Hypothyroidism is generally diagnosed during the prenatal period. During this time, you must be careful and test for it as it can lead to loss of pregnancy, placental abruption, stillbirth, postpartum hemorrhage, preterm delivery, low IQ in infants, and low birth weight.

Pregnancy Induced Hypertension:

Pregnancy-induced hypertension is another complication women with PCOS could go through and this is also very dangerous as it can lead to preeclampsia and eclampsia. They are generally diagnosed 20 weeks after pregnancy and are life-threatening for both the baby and the mother. Preeclampsia can lead to organ failure and eclampsia is seizures due to hypertension. These patients usually need to have c-section delivery because of the risk to life and the babies have to spend time in the NICU. Women who have hypertension tend to show symptoms of high BP since the first months or the first trimester of pregnancy.

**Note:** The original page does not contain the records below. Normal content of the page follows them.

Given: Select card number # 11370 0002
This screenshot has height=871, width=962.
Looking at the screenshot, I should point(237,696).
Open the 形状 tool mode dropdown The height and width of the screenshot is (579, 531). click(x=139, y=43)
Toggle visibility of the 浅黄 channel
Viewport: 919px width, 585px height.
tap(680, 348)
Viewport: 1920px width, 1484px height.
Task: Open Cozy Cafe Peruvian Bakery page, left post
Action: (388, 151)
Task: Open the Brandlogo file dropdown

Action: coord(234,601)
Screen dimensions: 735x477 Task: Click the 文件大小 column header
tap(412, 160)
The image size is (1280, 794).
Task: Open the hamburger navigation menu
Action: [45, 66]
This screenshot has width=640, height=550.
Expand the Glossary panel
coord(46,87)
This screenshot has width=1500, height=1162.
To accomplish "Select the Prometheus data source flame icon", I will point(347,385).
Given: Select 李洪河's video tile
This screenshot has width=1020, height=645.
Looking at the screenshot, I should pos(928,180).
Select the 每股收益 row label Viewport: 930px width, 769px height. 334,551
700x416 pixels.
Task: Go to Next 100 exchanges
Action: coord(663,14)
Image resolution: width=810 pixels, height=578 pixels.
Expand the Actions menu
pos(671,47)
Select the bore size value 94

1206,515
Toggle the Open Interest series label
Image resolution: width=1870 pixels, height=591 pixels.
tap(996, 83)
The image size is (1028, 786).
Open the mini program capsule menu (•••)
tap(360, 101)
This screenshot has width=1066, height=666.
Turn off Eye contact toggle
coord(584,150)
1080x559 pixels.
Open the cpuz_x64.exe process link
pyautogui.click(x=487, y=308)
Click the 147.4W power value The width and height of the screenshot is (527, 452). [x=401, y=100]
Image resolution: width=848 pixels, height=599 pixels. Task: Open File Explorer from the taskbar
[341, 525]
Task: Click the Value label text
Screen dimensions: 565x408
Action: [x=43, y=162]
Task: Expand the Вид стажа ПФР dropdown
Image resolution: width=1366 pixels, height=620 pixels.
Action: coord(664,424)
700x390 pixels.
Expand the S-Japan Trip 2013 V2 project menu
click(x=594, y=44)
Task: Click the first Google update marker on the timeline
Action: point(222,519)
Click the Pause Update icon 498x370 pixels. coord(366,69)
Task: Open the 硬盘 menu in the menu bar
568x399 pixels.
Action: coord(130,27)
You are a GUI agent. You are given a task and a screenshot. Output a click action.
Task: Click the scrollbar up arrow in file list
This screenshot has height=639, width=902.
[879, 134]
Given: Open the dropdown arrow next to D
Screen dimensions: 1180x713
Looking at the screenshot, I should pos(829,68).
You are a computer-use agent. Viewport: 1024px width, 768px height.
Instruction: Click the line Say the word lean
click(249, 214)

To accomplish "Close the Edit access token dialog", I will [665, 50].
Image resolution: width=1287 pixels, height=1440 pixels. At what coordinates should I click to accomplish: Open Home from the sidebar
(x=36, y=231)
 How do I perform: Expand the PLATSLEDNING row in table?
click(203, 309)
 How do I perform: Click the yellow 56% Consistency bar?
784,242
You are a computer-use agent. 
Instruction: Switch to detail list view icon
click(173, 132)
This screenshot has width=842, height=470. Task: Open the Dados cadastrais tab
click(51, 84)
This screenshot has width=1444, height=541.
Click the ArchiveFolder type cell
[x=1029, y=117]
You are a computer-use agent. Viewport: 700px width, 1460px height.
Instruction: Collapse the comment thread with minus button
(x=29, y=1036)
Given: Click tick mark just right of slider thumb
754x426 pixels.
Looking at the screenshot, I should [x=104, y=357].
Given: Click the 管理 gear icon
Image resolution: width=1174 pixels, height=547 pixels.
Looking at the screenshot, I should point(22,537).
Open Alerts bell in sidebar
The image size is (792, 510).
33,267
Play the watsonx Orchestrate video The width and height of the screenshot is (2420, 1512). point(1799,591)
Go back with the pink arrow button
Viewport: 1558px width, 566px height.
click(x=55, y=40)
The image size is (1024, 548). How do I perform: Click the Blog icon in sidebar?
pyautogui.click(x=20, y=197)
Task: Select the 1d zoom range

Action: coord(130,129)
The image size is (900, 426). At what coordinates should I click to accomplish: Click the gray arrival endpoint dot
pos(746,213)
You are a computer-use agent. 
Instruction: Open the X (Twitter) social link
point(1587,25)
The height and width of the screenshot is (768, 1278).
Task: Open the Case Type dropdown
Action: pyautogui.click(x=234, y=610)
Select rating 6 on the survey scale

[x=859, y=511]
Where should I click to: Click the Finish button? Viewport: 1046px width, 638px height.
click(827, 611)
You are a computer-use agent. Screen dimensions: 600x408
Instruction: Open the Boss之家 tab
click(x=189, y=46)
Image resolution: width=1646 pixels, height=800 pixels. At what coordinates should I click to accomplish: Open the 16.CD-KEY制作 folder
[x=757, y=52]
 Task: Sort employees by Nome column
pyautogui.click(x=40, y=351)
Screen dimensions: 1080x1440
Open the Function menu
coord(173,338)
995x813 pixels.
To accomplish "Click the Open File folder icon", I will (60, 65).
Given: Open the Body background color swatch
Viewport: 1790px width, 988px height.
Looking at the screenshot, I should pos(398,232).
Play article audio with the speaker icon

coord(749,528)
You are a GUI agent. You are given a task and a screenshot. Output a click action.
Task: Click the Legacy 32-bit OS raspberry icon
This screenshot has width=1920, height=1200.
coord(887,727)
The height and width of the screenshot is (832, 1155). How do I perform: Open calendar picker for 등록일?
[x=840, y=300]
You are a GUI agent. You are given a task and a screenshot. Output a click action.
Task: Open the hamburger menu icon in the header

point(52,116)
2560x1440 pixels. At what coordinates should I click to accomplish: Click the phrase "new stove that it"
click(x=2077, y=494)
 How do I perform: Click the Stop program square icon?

So, the bottom line is that it is quite a rocky terrain after pregnancy for women with PCOS and they have to be extra careful and endure it all to fulfill their dream of a family. Even after so many precautions, these women tend to pass on their disorder to their babies if they are girls, so this continues in the family from the mother to another baby to their baby and the cycle goes on. Most people who do not know this connection think how their ovaries can be related to the problems their children are facing but they do not know the girls born out of these mothers have increased enzymes that would later be responsible for the entire cycle of symptoms their mother faced. But all of these can be overcome and there are chances of conceiving a healthy baby while still being healthy though you would again need to work a lot of post-pregnancy. It sure is hard for women with PCOS but you would feel that all of the hard work was worth it.